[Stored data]
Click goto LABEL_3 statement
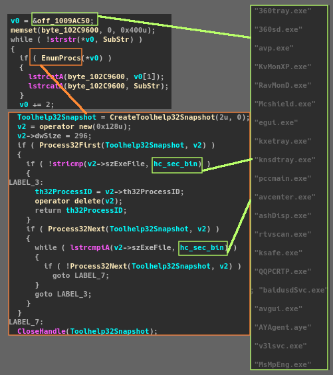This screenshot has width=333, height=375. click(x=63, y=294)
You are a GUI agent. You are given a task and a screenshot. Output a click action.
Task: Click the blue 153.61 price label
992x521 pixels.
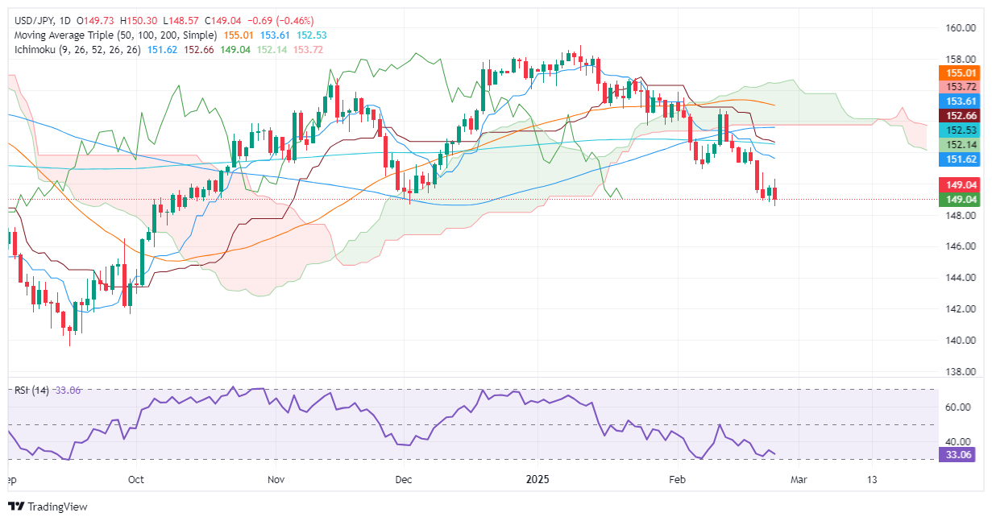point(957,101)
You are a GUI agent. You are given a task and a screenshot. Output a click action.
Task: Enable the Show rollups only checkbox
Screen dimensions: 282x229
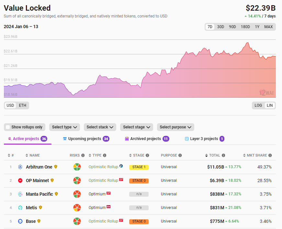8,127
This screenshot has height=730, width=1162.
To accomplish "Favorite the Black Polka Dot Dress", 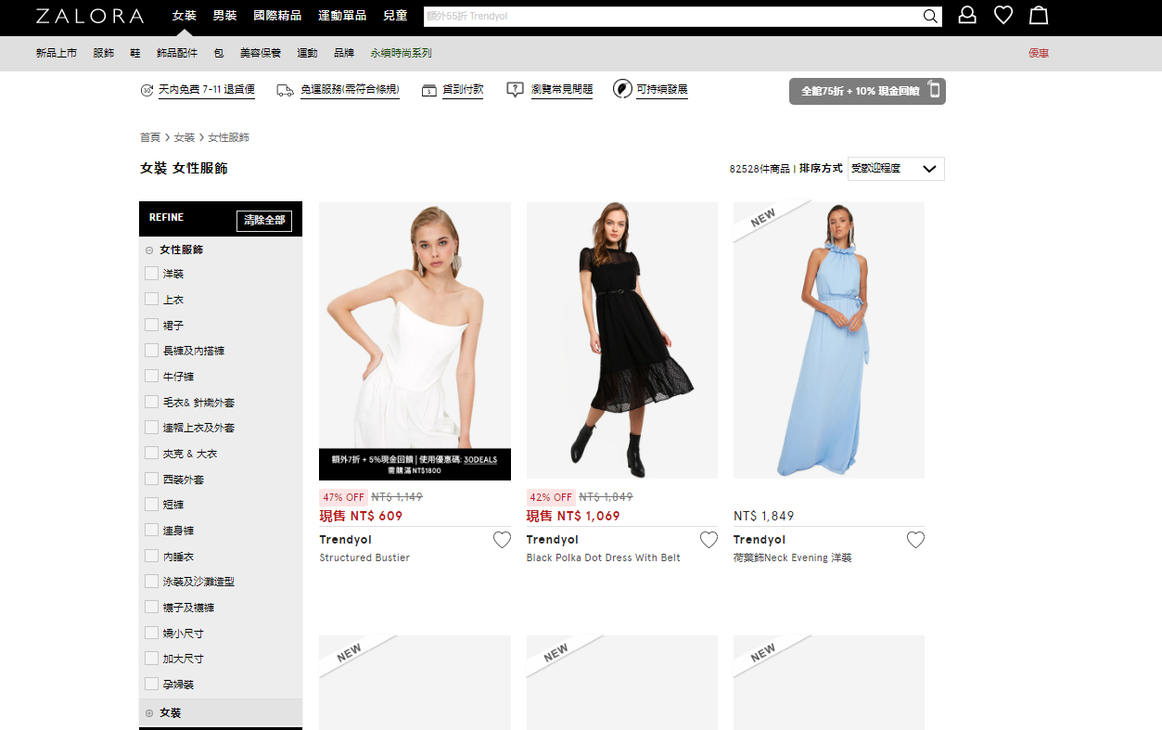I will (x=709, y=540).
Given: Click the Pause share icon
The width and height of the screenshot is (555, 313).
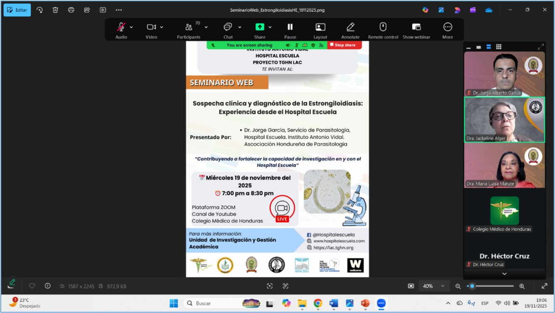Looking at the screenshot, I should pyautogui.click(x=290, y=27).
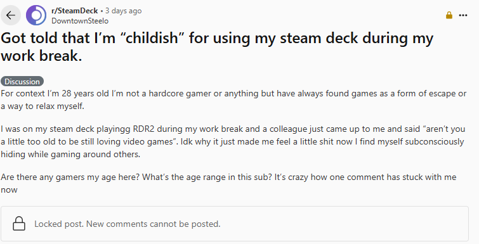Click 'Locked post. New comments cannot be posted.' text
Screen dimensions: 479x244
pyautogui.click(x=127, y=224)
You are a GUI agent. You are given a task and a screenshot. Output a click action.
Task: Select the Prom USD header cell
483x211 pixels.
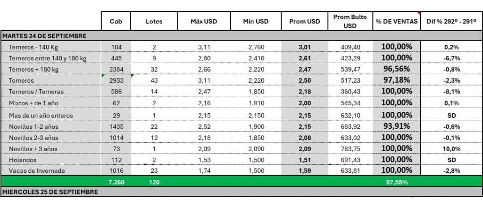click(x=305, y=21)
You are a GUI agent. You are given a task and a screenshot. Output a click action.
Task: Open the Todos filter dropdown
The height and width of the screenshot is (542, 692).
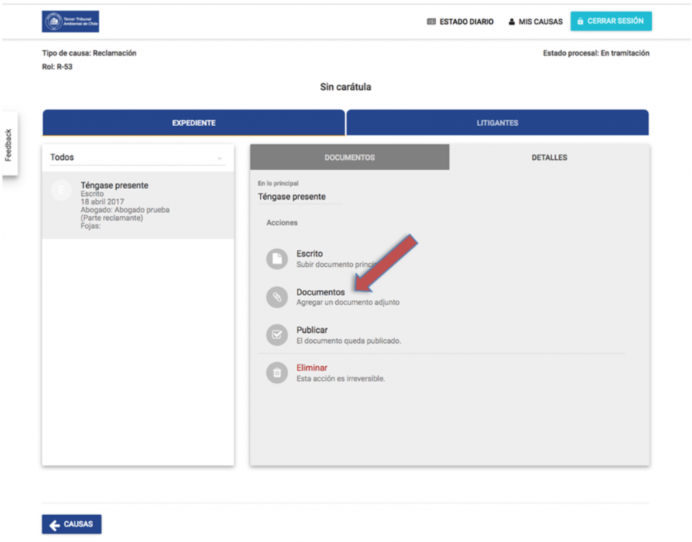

### Required action
Using the data above, transcribe exactly the lines between those containing "Task: Click the blue 153.61 price label" and "This screenshot has height=730, width=1162.", inclusive, and leave every picture behind.

### Result of this exercise
Task: Click the blue 153.61 price label
992x521 pixels.
point(957,101)
You are a GUI agent. You are given a task and a screenshot. Output a click action.
Task: Enable the Show rollups only checkbox
Screen dimensions: 282x229
8,127
This screenshot has height=730, width=1162.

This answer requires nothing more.